* [What you will do]: Present the following entries again, word for word and in full.

* [Data for this task]:
————————
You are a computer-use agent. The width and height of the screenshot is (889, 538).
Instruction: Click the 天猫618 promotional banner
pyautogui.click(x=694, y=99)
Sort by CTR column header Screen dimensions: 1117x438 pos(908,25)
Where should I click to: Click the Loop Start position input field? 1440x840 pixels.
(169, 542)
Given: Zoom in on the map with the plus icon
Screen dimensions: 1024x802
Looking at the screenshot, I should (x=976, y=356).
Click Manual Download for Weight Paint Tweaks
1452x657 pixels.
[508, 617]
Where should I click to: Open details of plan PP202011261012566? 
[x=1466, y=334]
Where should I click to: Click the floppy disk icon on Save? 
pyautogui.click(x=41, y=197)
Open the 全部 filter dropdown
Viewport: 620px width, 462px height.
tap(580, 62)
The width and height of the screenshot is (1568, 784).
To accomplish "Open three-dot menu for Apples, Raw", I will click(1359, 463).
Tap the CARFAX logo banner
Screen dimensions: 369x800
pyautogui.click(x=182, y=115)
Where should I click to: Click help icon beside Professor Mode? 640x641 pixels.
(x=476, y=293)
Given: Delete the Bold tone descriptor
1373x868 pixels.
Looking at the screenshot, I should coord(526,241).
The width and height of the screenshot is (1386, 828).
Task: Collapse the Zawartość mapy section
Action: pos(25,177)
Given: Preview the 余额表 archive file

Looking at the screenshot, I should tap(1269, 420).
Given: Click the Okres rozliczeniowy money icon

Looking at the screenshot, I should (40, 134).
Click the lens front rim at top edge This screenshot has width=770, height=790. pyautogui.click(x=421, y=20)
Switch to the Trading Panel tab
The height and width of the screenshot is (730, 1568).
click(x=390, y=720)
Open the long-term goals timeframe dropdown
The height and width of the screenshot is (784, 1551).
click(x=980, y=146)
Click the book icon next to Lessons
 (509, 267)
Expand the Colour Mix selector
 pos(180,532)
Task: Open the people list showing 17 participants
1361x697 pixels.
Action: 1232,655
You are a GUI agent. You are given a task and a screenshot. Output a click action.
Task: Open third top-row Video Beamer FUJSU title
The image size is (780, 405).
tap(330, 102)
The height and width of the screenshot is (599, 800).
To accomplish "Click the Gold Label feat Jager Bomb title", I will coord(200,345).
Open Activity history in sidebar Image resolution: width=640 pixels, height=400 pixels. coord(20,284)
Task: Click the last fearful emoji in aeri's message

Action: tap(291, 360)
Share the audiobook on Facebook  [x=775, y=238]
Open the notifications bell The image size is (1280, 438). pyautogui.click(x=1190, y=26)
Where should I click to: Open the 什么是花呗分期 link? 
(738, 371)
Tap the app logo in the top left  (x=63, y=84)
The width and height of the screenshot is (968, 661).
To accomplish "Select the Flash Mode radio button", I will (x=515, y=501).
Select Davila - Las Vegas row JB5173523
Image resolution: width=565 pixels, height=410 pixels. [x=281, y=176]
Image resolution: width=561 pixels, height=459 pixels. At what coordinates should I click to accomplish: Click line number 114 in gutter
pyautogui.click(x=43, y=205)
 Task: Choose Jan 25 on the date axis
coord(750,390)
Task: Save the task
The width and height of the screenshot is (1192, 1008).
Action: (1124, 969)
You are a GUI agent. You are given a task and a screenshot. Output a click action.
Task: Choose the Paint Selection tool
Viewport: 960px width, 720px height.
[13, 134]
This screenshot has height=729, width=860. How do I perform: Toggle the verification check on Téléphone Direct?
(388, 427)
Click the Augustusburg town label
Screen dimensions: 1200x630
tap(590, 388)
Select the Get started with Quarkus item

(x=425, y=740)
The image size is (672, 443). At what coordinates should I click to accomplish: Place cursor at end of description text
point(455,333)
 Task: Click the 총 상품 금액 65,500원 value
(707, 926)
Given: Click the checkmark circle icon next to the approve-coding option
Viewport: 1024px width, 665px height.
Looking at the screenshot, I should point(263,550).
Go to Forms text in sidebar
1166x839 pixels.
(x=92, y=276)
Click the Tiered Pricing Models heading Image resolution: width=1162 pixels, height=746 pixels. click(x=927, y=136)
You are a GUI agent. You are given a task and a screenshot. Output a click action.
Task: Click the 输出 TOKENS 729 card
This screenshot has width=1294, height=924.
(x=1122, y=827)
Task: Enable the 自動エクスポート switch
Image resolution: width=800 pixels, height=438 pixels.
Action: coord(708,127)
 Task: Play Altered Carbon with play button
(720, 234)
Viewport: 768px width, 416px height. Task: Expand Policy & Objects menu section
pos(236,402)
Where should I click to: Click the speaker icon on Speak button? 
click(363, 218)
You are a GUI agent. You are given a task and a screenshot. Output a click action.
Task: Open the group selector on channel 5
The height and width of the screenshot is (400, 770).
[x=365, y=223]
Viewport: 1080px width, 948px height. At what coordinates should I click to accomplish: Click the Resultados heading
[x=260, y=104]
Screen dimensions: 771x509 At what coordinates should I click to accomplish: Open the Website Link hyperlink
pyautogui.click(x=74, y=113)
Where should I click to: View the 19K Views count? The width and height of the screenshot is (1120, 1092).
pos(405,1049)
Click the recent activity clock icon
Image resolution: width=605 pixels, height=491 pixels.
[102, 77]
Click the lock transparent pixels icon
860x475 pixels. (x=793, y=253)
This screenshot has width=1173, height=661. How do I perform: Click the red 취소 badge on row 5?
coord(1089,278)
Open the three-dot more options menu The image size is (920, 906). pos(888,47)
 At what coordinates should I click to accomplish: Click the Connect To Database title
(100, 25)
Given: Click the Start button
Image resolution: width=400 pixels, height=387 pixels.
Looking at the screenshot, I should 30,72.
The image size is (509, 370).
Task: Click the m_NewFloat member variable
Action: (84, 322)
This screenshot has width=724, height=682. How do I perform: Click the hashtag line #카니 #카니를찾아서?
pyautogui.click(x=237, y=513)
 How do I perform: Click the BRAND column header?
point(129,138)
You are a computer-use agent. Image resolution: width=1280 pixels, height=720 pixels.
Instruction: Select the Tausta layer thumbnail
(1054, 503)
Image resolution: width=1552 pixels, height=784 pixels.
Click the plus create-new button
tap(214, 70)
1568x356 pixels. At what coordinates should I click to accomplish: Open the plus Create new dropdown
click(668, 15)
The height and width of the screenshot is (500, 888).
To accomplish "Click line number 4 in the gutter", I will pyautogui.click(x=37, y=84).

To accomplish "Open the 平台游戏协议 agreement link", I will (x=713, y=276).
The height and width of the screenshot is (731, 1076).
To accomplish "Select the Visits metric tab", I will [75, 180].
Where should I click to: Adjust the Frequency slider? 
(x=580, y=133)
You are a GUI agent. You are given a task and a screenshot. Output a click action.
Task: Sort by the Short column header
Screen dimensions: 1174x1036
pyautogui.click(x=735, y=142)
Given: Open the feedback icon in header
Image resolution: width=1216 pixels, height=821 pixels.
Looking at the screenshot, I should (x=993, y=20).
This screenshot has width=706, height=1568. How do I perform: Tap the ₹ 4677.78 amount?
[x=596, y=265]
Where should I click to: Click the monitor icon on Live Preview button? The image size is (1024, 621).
————————
* [Answer box]:
You are a computer-use agent. The width and height of the screenshot is (889, 538).
Instruction: Click the 天猫618 promotional banner
pyautogui.click(x=694, y=99)
Sort by CTR column header Screen dimensions: 1117x438 pos(908,25)
Where should I click to: Click the Loop Start position input field? 1440x840 pixels.
(169, 542)
Given: Zoom in on the map with the plus icon
Screen dimensions: 1024x802
Looking at the screenshot, I should (x=976, y=356).
Click Manual Download for Weight Paint Tweaks
1452x657 pixels.
[508, 617]
Where should I click to: Open details of plan PP202011261012566? 
[x=1466, y=334]
Where should I click to: Click the floppy disk icon on Save? 
pyautogui.click(x=41, y=197)
Open the 全部 filter dropdown
Viewport: 620px width, 462px height.
tap(580, 62)
The width and height of the screenshot is (1568, 784).
To accomplish "Open three-dot menu for Apples, Raw", I will click(1359, 463).
Tap the CARFAX logo banner
Screen dimensions: 369x800
pyautogui.click(x=182, y=115)
Where should I click to: Click help icon beside Professor Mode? 640x641 pixels.
(x=476, y=293)
Given: Delete the Bold tone descriptor
1373x868 pixels.
Looking at the screenshot, I should coord(526,241).
The width and height of the screenshot is (1386, 828).
Task: Collapse the Zawartość mapy section
Action: pos(25,177)
Given: Preview the 余额表 archive file

Looking at the screenshot, I should tap(1269, 420).
Given: Click the Okres rozliczeniowy money icon

Looking at the screenshot, I should (40, 134).
Click the lens front rim at top edge This screenshot has width=770, height=790. pyautogui.click(x=421, y=20)
Switch to the Trading Panel tab
The height and width of the screenshot is (730, 1568).
click(x=390, y=720)
Open the long-term goals timeframe dropdown
The height and width of the screenshot is (784, 1551).
click(x=980, y=146)
Click the book icon next to Lessons
 (509, 267)
Expand the Colour Mix selector
 pos(180,532)
Task: Open the people list showing 17 participants
1361x697 pixels.
Action: 1232,655
You are a GUI agent. You are given a task and a screenshot. Output a click action.
Task: Open third top-row Video Beamer FUJSU title
The image size is (780, 405).
tap(330, 102)
The height and width of the screenshot is (599, 800).
To accomplish "Click the Gold Label feat Jager Bomb title", I will coord(200,345).
Open Activity history in sidebar Image resolution: width=640 pixels, height=400 pixels. coord(20,284)
Task: Click the last fearful emoji in aeri's message

Action: tap(291, 360)
Share the audiobook on Facebook  [x=775, y=238]
Open the notifications bell The image size is (1280, 438). pyautogui.click(x=1190, y=26)
Where should I click to: Open the 什么是花呗分期 link? 
(738, 371)
Tap the app logo in the top left  (x=63, y=84)
The width and height of the screenshot is (968, 661).
To accomplish "Select the Flash Mode radio button", I will (x=515, y=501).
Select Davila - Las Vegas row JB5173523
Image resolution: width=565 pixels, height=410 pixels. [x=281, y=176]
Image resolution: width=561 pixels, height=459 pixels. At what coordinates should I click to accomplish: Click line number 114 in gutter
pyautogui.click(x=43, y=205)
 Task: Choose Jan 25 on the date axis
coord(750,390)
Task: Save the task
The width and height of the screenshot is (1192, 1008).
Action: (1124, 969)
You are a GUI agent. You are given a task and a screenshot. Output a click action.
Task: Choose the Paint Selection tool
Viewport: 960px width, 720px height.
[13, 134]
This screenshot has height=729, width=860. How do I perform: Toggle the verification check on Téléphone Direct?
(388, 427)
Click the Augustusburg town label
Screen dimensions: 1200x630
tap(590, 388)
Select the Get started with Quarkus item

(x=425, y=740)
The image size is (672, 443). At what coordinates should I click to accomplish: Place cursor at end of description text
point(455,333)
 Task: Click the 총 상품 금액 65,500원 value
(707, 926)
Given: Click the checkmark circle icon next to the approve-coding option
Viewport: 1024px width, 665px height.
Looking at the screenshot, I should point(263,550).
Go to Forms text in sidebar
1166x839 pixels.
(x=92, y=276)
Click the Tiered Pricing Models heading Image resolution: width=1162 pixels, height=746 pixels. click(x=927, y=136)
You are a GUI agent. You are given a task and a screenshot. Output a click action.
Task: Click the 输出 TOKENS 729 card
This screenshot has width=1294, height=924.
(x=1122, y=827)
Task: Enable the 自動エクスポート switch
Image resolution: width=800 pixels, height=438 pixels.
Action: coord(708,127)
 Task: Play Altered Carbon with play button
(720, 234)
Viewport: 768px width, 416px height. Task: Expand Policy & Objects menu section
pos(236,402)
Where should I click to: Click the speaker icon on Speak button? 
click(363, 218)
You are a GUI agent. You are given a task and a screenshot. Output a click action.
Task: Open the group selector on channel 5
The height and width of the screenshot is (400, 770).
[x=365, y=223]
Viewport: 1080px width, 948px height. At what coordinates should I click to accomplish: Click the Resultados heading
[x=260, y=104]
Screen dimensions: 771x509 At what coordinates should I click to accomplish: Open the Website Link hyperlink
pyautogui.click(x=74, y=113)
Where should I click to: View the 19K Views count? The width and height of the screenshot is (1120, 1092).
pos(405,1049)
Click the recent activity clock icon
Image resolution: width=605 pixels, height=491 pixels.
[102, 77]
Click the lock transparent pixels icon
860x475 pixels. (x=793, y=253)
This screenshot has width=1173, height=661. How do I perform: Click the red 취소 badge on row 5?
coord(1089,278)
Open the three-dot more options menu The image size is (920, 906). pos(888,47)
 At what coordinates should I click to accomplish: Click the Connect To Database title
(100, 25)
Given: Click the Start button
Image resolution: width=400 pixels, height=387 pixels.
Looking at the screenshot, I should 30,72.
The image size is (509, 370).
Task: Click the m_NewFloat member variable
Action: (84, 322)
This screenshot has width=724, height=682. How do I perform: Click the hashtag line #카니 #카니를찾아서?
pyautogui.click(x=237, y=513)
 How do I perform: Click the BRAND column header?
point(129,138)
You are a computer-use agent. Image resolution: width=1280 pixels, height=720 pixels.
Instruction: Select the Tausta layer thumbnail
(1054, 503)
Image resolution: width=1552 pixels, height=784 pixels.
Click the plus create-new button
tap(214, 70)
1568x356 pixels. At what coordinates should I click to accomplish: Open the plus Create new dropdown
click(668, 15)
The height and width of the screenshot is (500, 888).
To accomplish "Click line number 4 in the gutter", I will pyautogui.click(x=37, y=84).

To accomplish "Open the 平台游戏协议 agreement link", I will (x=713, y=276).
The height and width of the screenshot is (731, 1076).
To accomplish "Select the Visits metric tab", I will [75, 180].
Where should I click to: Adjust the Frequency slider? 
(x=580, y=133)
You are a GUI agent. You are given a task and a screenshot. Output a click action.
Task: Sort by the Short column header
Screen dimensions: 1174x1036
pyautogui.click(x=735, y=142)
Given: Open the feedback icon in header
Image resolution: width=1216 pixels, height=821 pixels.
Looking at the screenshot, I should (x=993, y=20).
This screenshot has width=706, height=1568. How do I perform: Tap the ₹ 4677.78 amount?
[x=596, y=265]
Where should I click to: Click the monitor icon on Live Preview button? The image size is (1024, 621).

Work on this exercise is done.